With this result PageSpeed result, it is no surprise that the Performance Score for this page is 33. Remember, page speed matters and is now a ranking factor for Google.
In addition to impacting a website’s page speed, chat and form pop-ups are known for negatively impacting user experience, which is another Google ranking factor.
Security Information
With each new plugin you add, you also increase the risk of your site being compromised. Some potential risks include:
- Security vulnerabilities, either due to inadvertent code mistakes or intentional acts.
- Vendors selling plugins to third parties that later include malicious code.
Why Would Someone Want to Hack My Website?
Leaving script kiddies aside, some bad actors will compromise your site to run phishing scams, propagate spam, install crypto-mining malware, and undertake other similar malicious behaviors.
The open-source nature of WordPress and its plugins unfortunately means it is also common for hackers to find vulnerabilities inside plugins or the WordPress core itself. Then, they often start attacking sites in the wild.

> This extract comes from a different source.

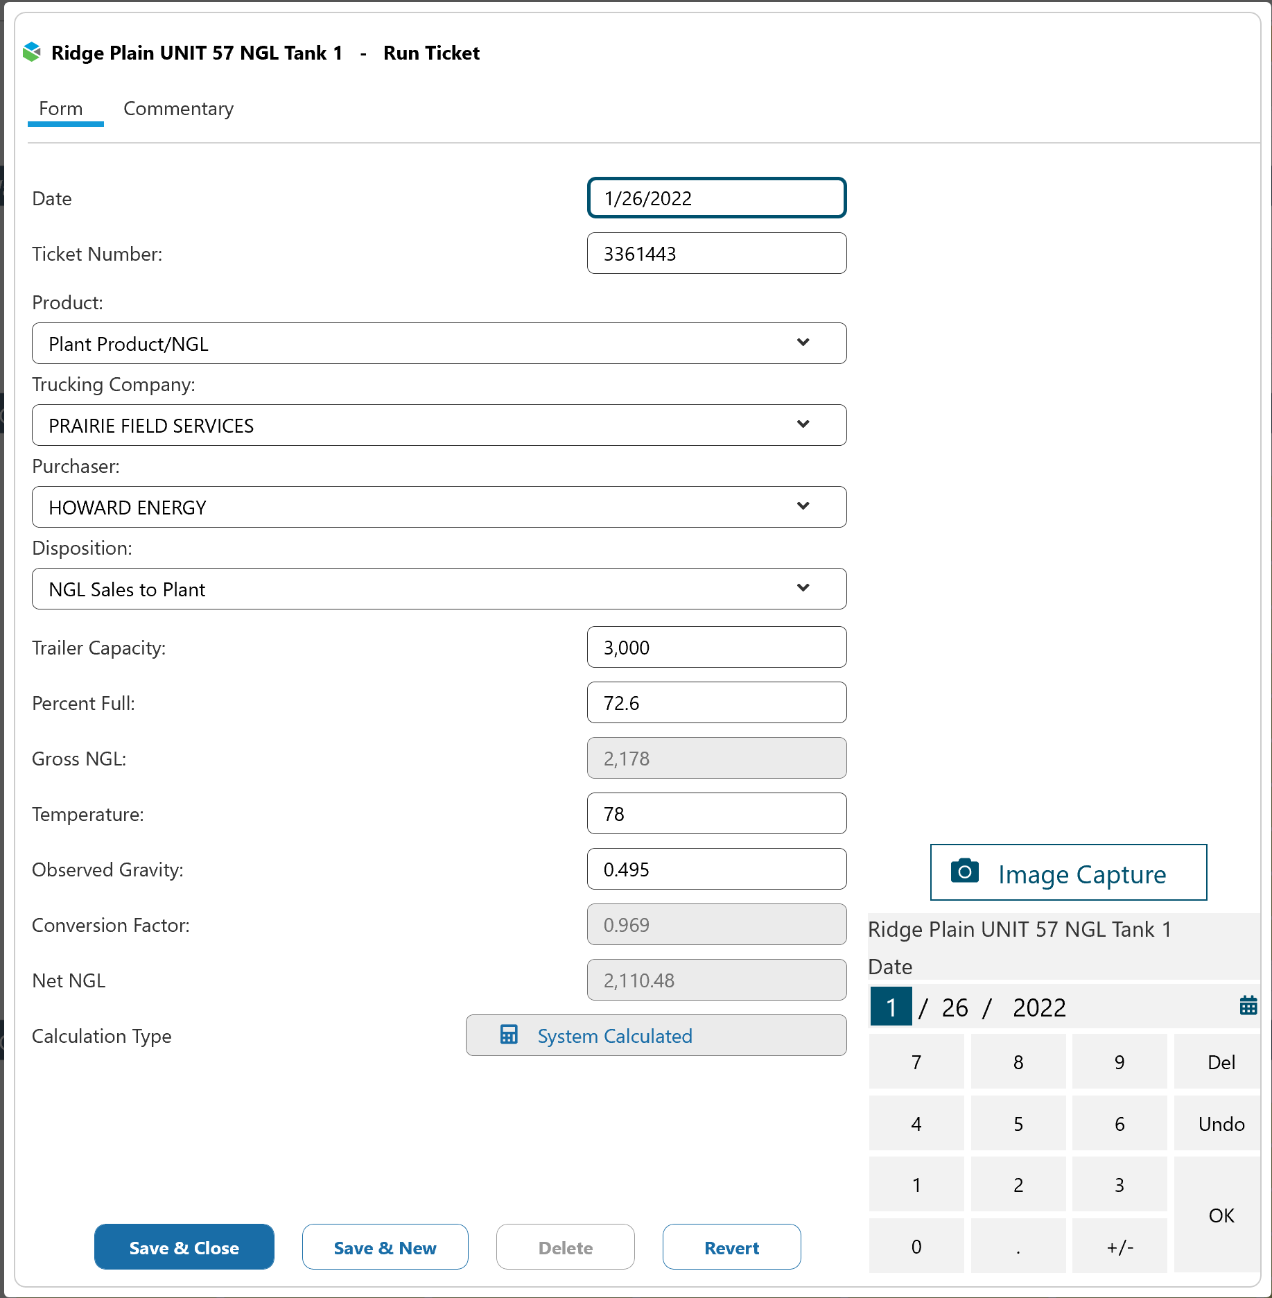Screen dimensions: 1272x1298
Task: Click the camera icon for Image Capture
Action: [x=964, y=872]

It’s not uncommon to read about websites being hacked via plugins with security flaws. For example, just last month news broke about fake ransomware infections taking over websites via a bug on the Directorist plugin. It’s a constant battle between hackers and security researchers.
In an ideal world, hackers will find a security vulnerability and report it (responsible disclosure). In some cases, they can even earn income through a bug bounty program, but that is not always the case.
Related article: GoDaddy Breached – Plaintext Passwords – 1.2M Affected
What Should I Do to Avoid Being Hacked Through Plugins?
- Always install plugins from the WordPress plugins repository.
- Be very careful with plugins from other sources.
- Never install nulled plugins.
- Keep plugins up to date.
- Remove any unused plugins.
Additionally, installing a security plugin like Sucuri Security, or Wordfence, can help you add a layer of security to your website because these plugins include features designed to detect and block harmful requests.
Even if you follow this guidance and take all the right precautions, a chance remains that your website may be compromised. However, best practices help you significantly reduce the odds that your site will be hacked.
Final Thoughts: Why Do You Care?
If you have a WordPress website, then you almost certainly are intrigued by the customization options plugins offer. However, you also want to make sure you set yourself (and your website) up for success.
Before you install a plugin, check out the information discussed in this post. Check the support questions, how frequently the plugin is updated, and its ratings. Look at the plugin’s vendor. Be sure to do the research!
Finally, ask yourself whether the plugin’s features are truly necessary for your business needs. If the answer is no, maybe you just don’t need that plugin after all.